Round not Square / Avant Verlag
Die Wahrsagerin im 64. Stock wartet vergeblich auf Kunden - das hat ihr Mann schon vorhergesagt. Die Reiche im 94. Stock fühlt sich unter dieser Nachbarschaft noch reicher, und wenn der Sohn im Jesusgewand im 99. Geschoss seiner Mutter erklärt, dass er sofort auf die Straße muss, um das nahe Ende zu verkünden, meint die Mutter lapidar: „Aber ist die Welt eine Komödie oder eine Tragödie – das ist hier die Frage.“
Die Frau im 32. Stock erklärt ihrem Liebhaber, dass sie extra so schlecht kocht, damit ihr Mann zwei Mal die Woche bei seinen Eltern im 7. Stock isst.
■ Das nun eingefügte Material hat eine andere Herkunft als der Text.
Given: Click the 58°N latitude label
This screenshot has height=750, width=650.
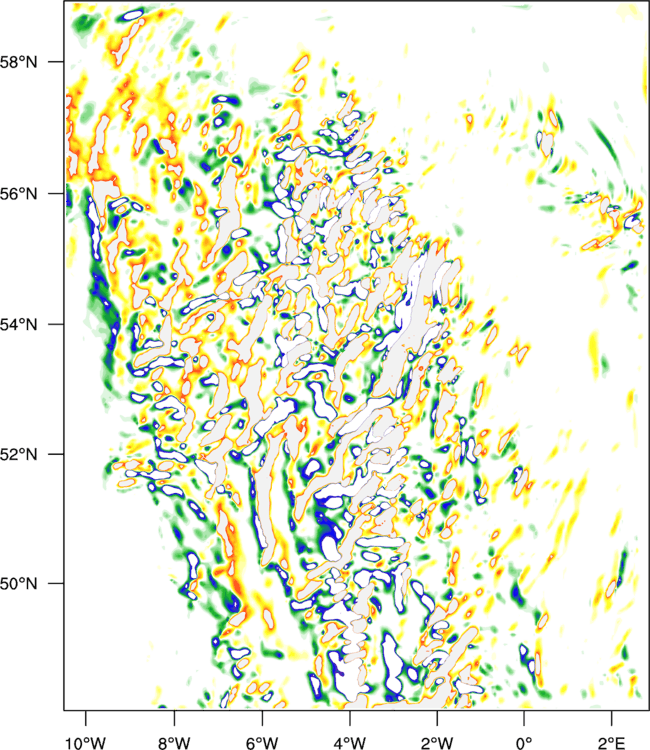Looking at the screenshot, I should [18, 62].
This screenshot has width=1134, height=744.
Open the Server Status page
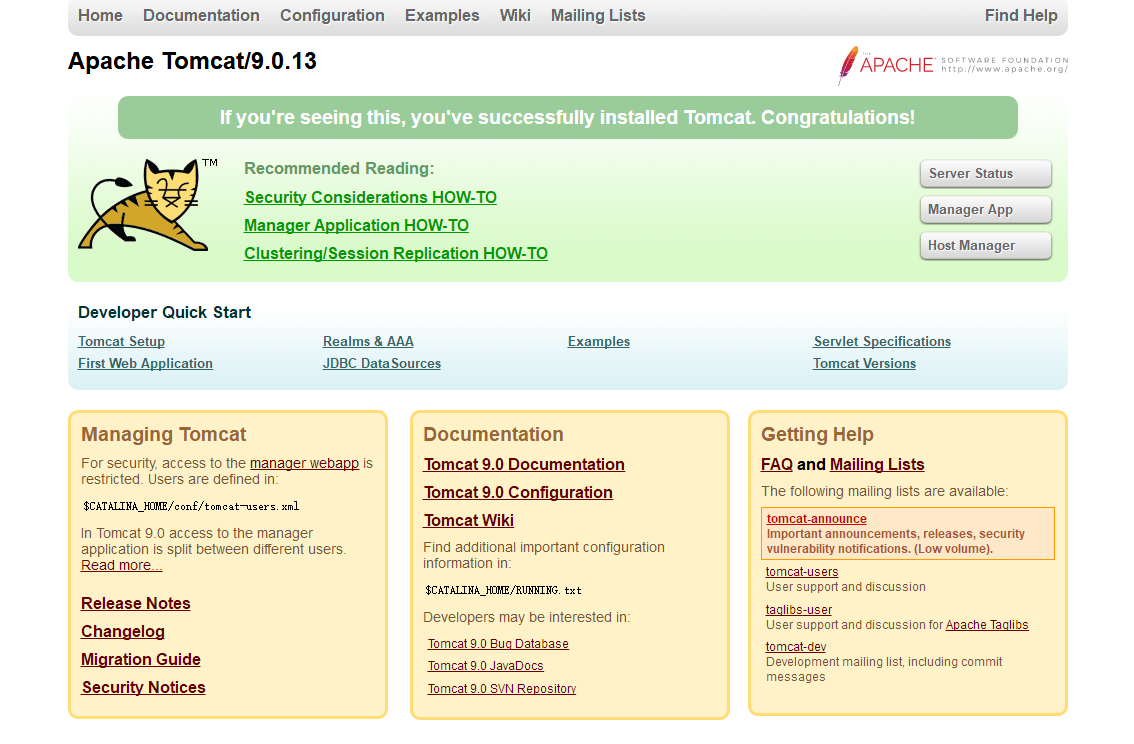[x=985, y=173]
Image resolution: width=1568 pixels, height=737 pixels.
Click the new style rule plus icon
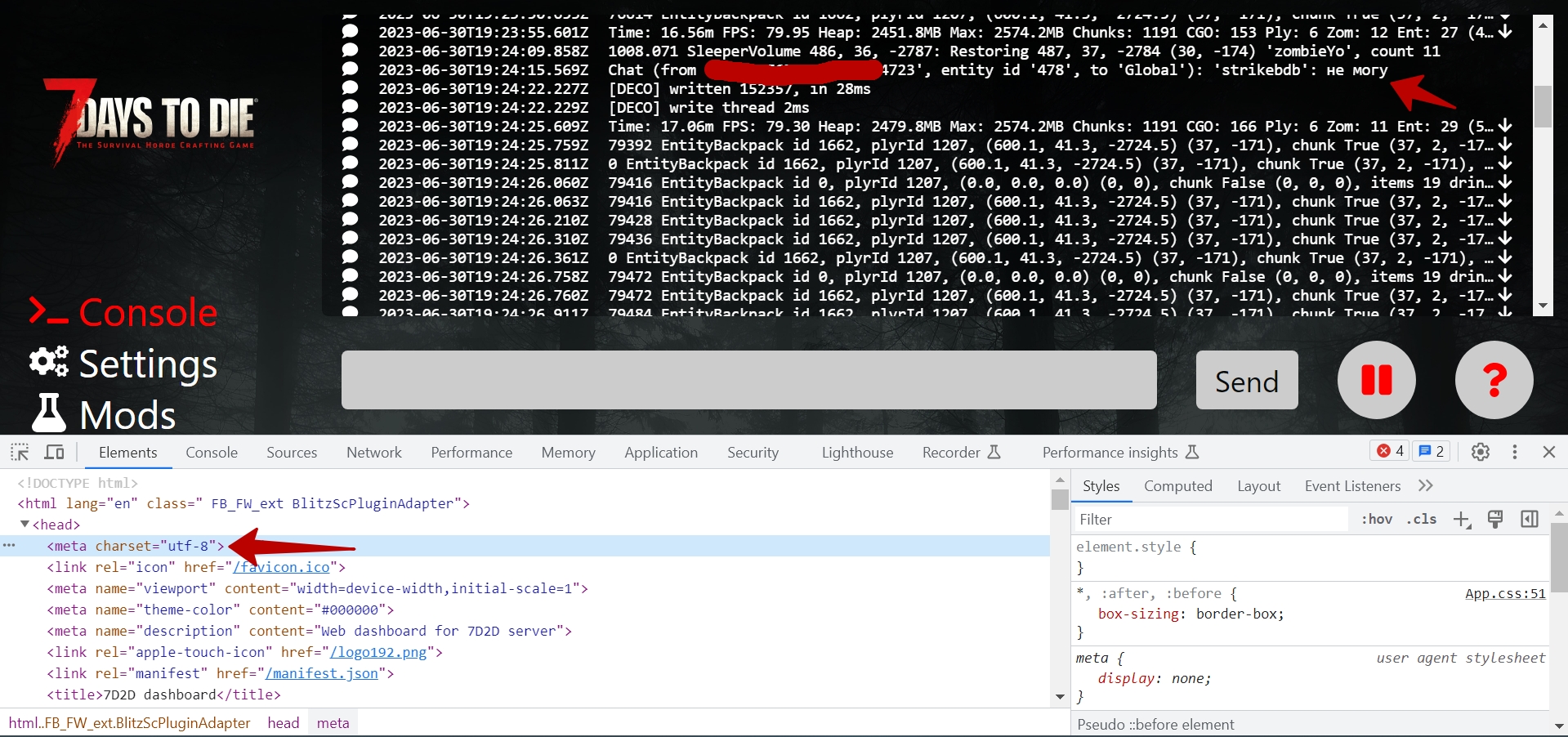(x=1461, y=520)
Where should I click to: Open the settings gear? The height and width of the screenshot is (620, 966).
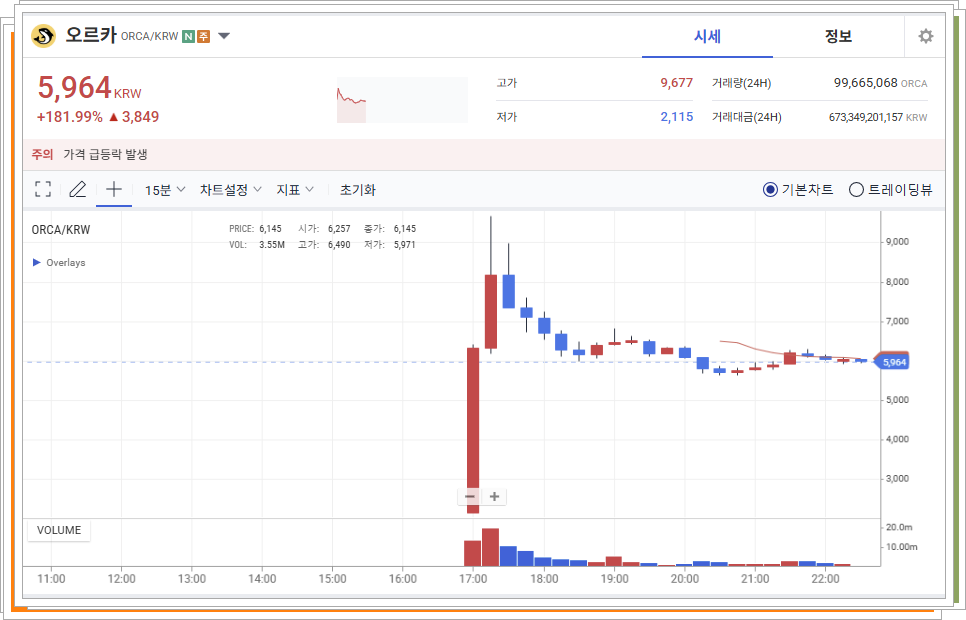pos(925,35)
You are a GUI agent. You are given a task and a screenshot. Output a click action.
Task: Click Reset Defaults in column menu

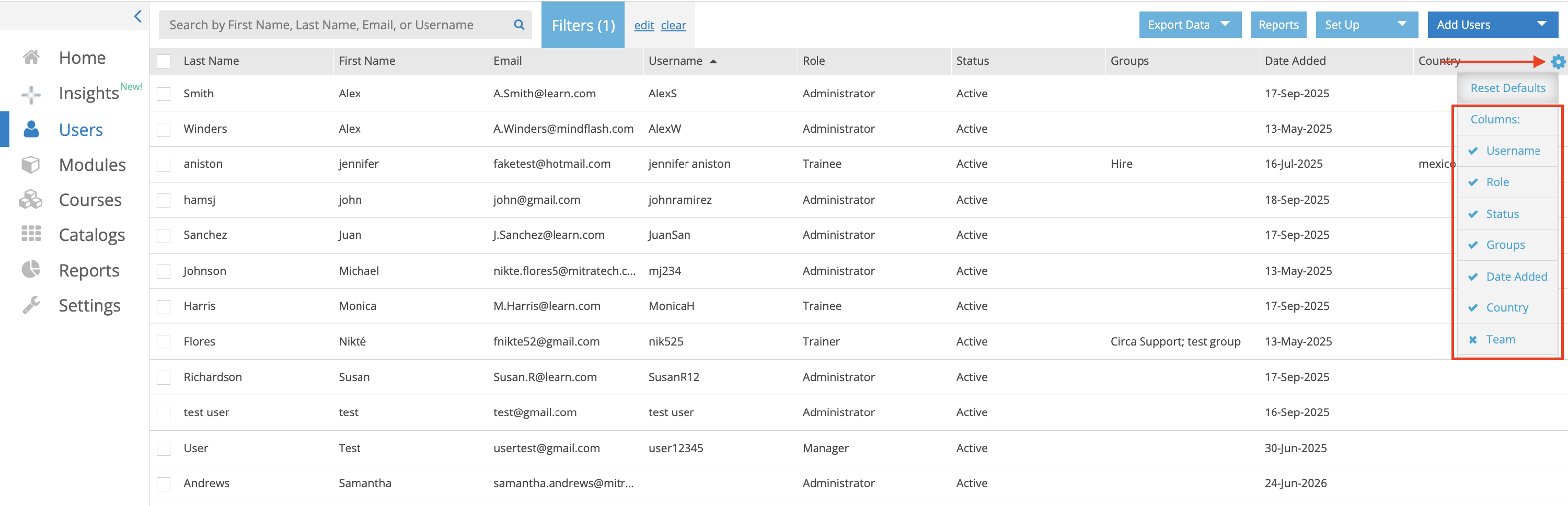pos(1507,88)
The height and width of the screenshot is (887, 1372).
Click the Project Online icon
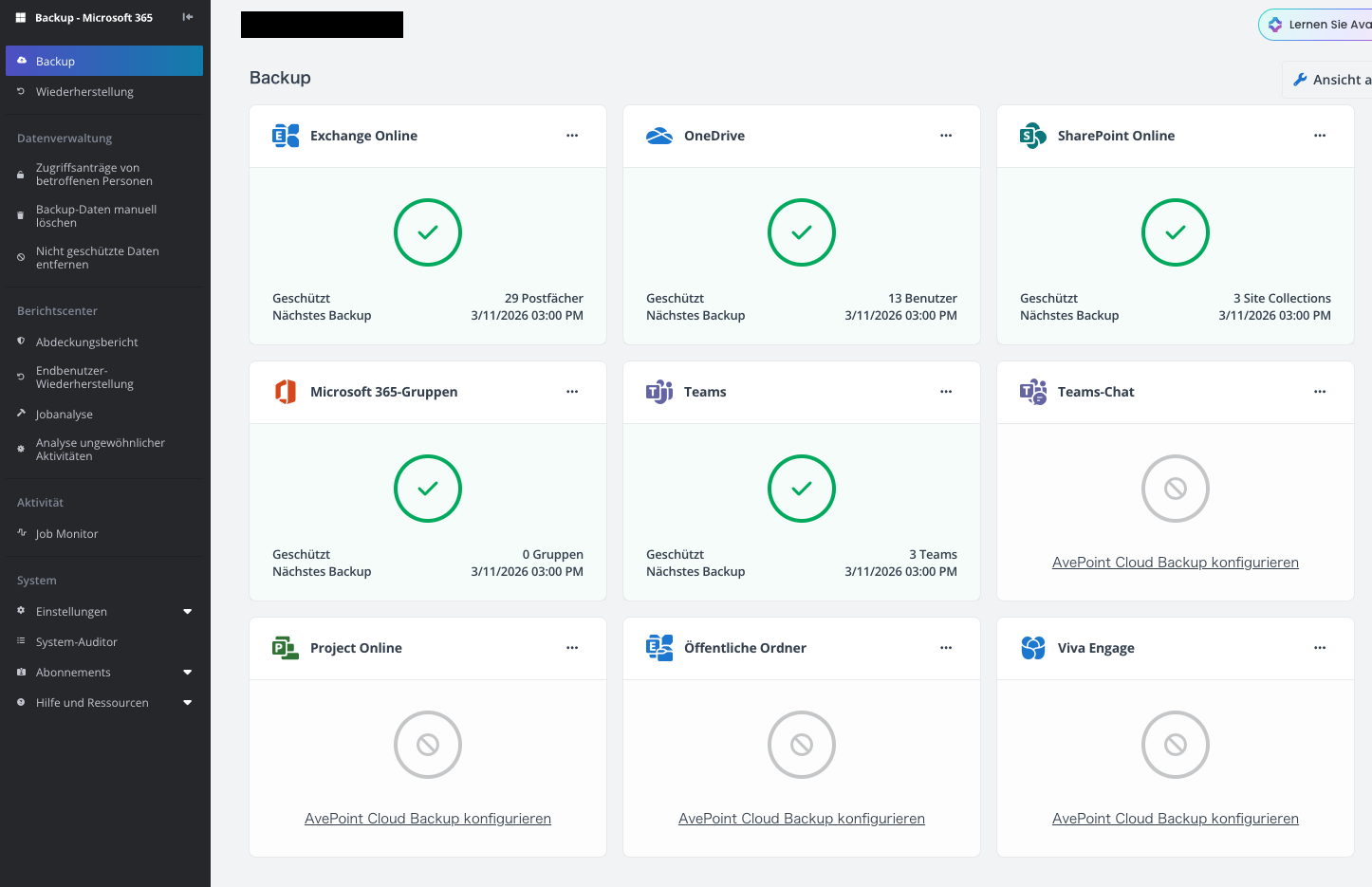(x=286, y=648)
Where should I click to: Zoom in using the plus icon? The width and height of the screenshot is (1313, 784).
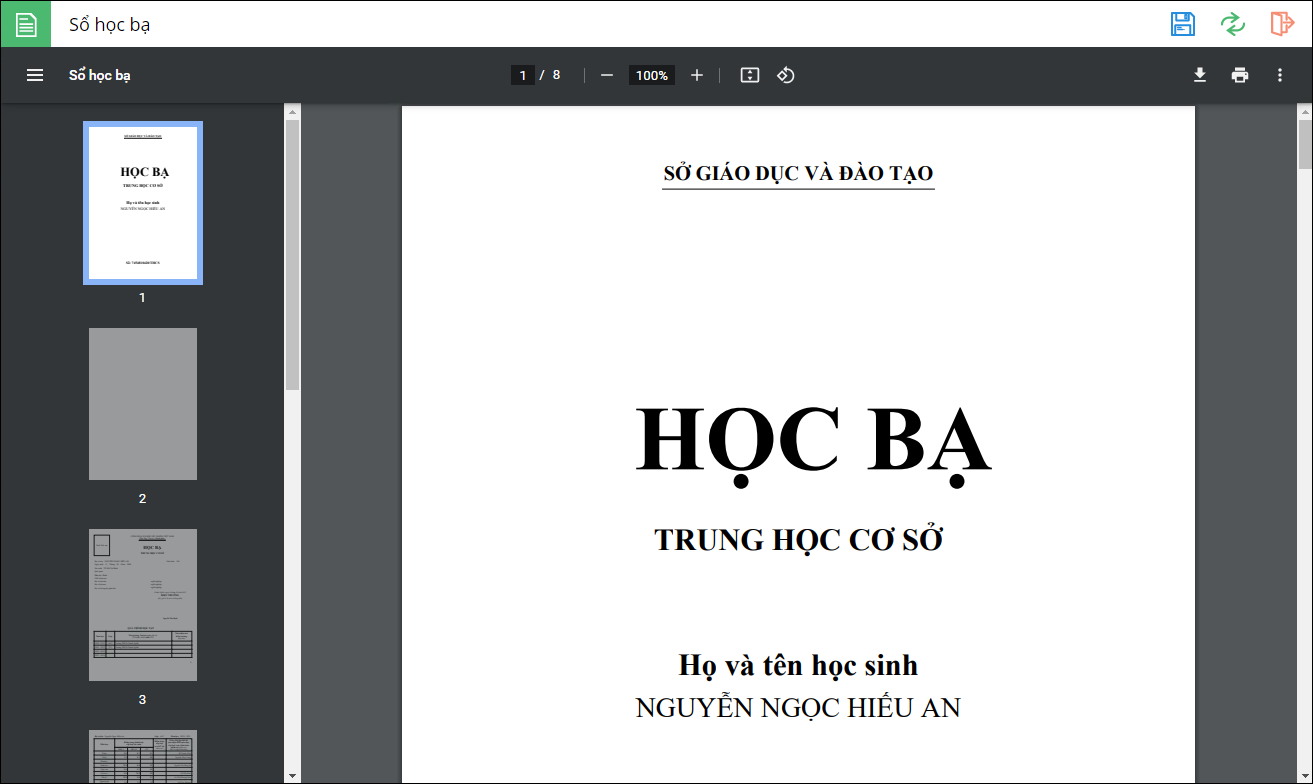point(697,75)
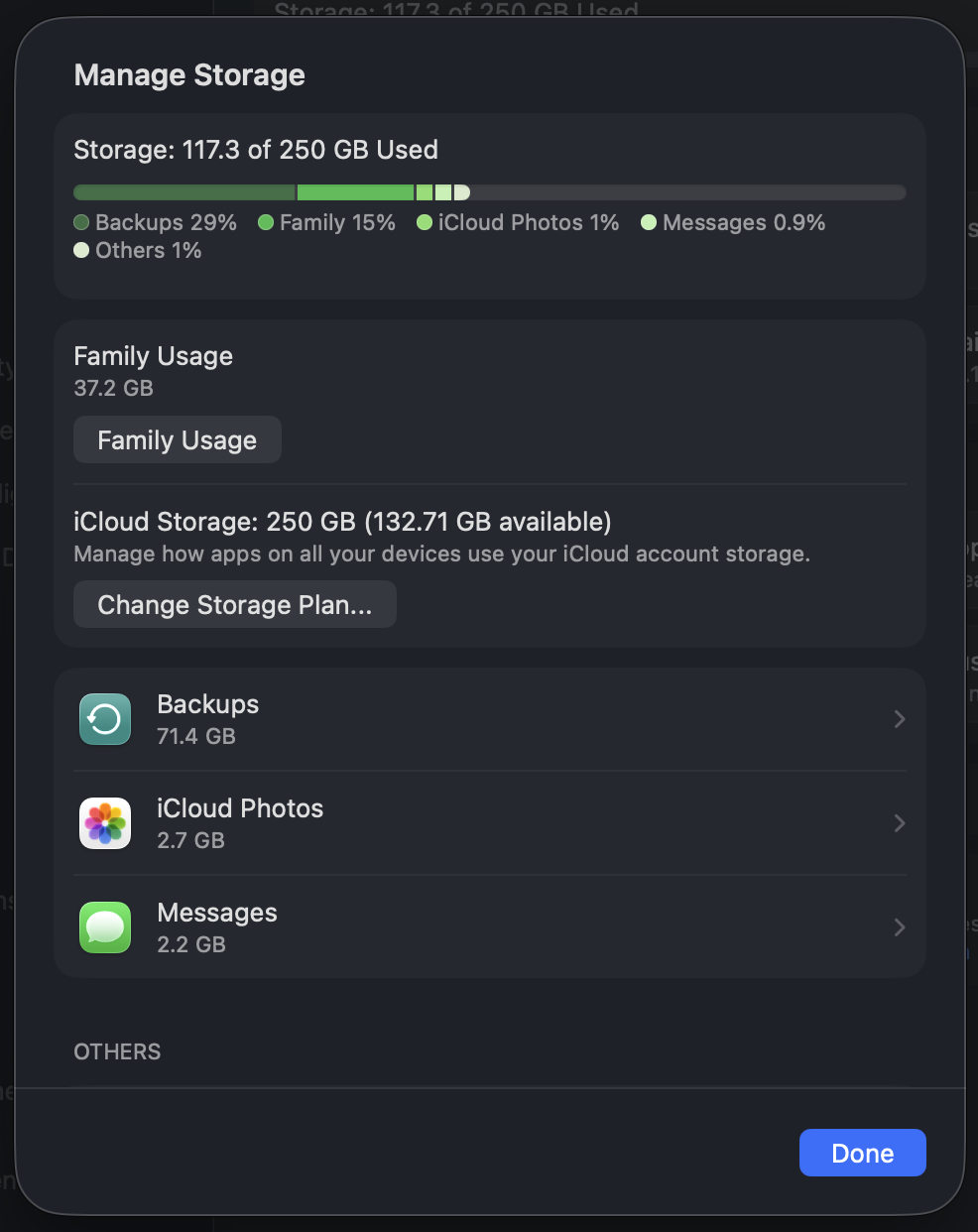Click the Backups app icon

105,719
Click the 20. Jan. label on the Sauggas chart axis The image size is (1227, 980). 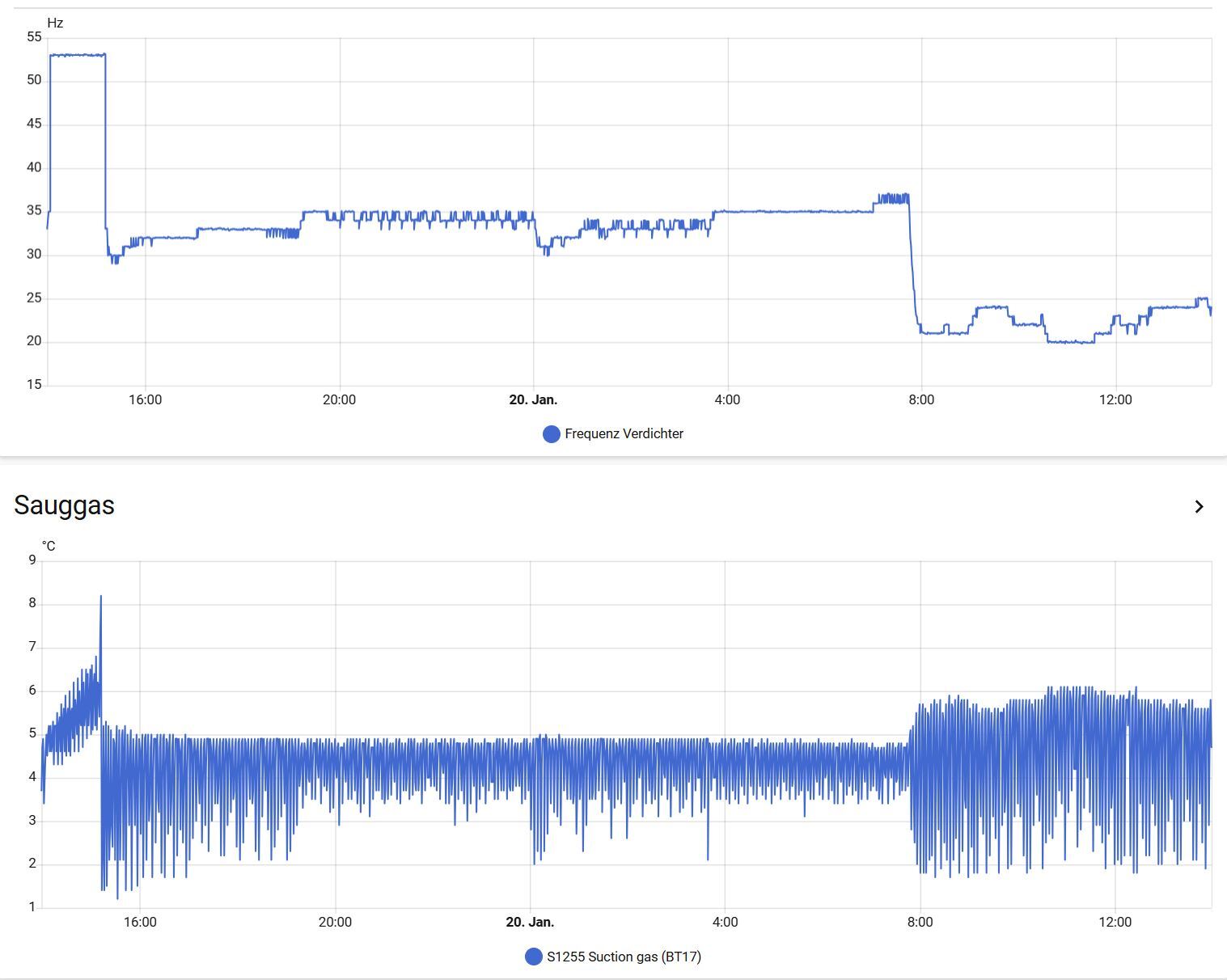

Währenddessen ärgern sich die Eltern, weil ihr Sohn sie so gut wie nie besucht. Denn der lässt sich zeitgleich lieber im 16. Stock den Hintern auspeitschen.
Katharina Greve
Kaum einer der Bewohner ist sympathisch. „Es sollte immer Pointen oder einen kleinen Witz pro Etage geben. Es ist leichter, sich Witze mit unsympathischen Menschen auszudenken als mit sympathischen.“
Katharina Greve
In Momentaufnahmen erzählt Katharina Greve von gesellschaftlichen oder politischen Ereignissen, die sie gekonnt in familiäre Situationen überträgt.
Aber es seien auch Erzählungen von Freunden oder eigene Erlebnisse eingeflossen. Sie selbst lebt im ersten Stock eines Altbaus. In ihrer Wohnung werden die Pakete des Hauses gesammelt - im Comic passiert dies bei einem Pensionistenpaar im Erdgeschoß.
Katharina Greve möchte nicht in dem Hochhaus wohnen – die Wohnungen wären ihr zu farbenfroh. „Ich wohne weiß und mir wäre das komplette Haus zu bunt.“
Am 5. September 2017 hat Katharina Greve den letzten Dachziegel gezeichnet. „Housing completed.“ Zwischendurch hat sie für „Das Hochhaus“ den Max-und-Moritz-Preis 2016 erhalten. Auch wenn sie durchaus noch nicht alle Ideen verbaut hat – nach zwei Jahren ist jetzt erst mal das Dach auf dem Haus und der Buchdeckel zu und Katharina Greve hat wieder mehr Zeit für analoge Häuser.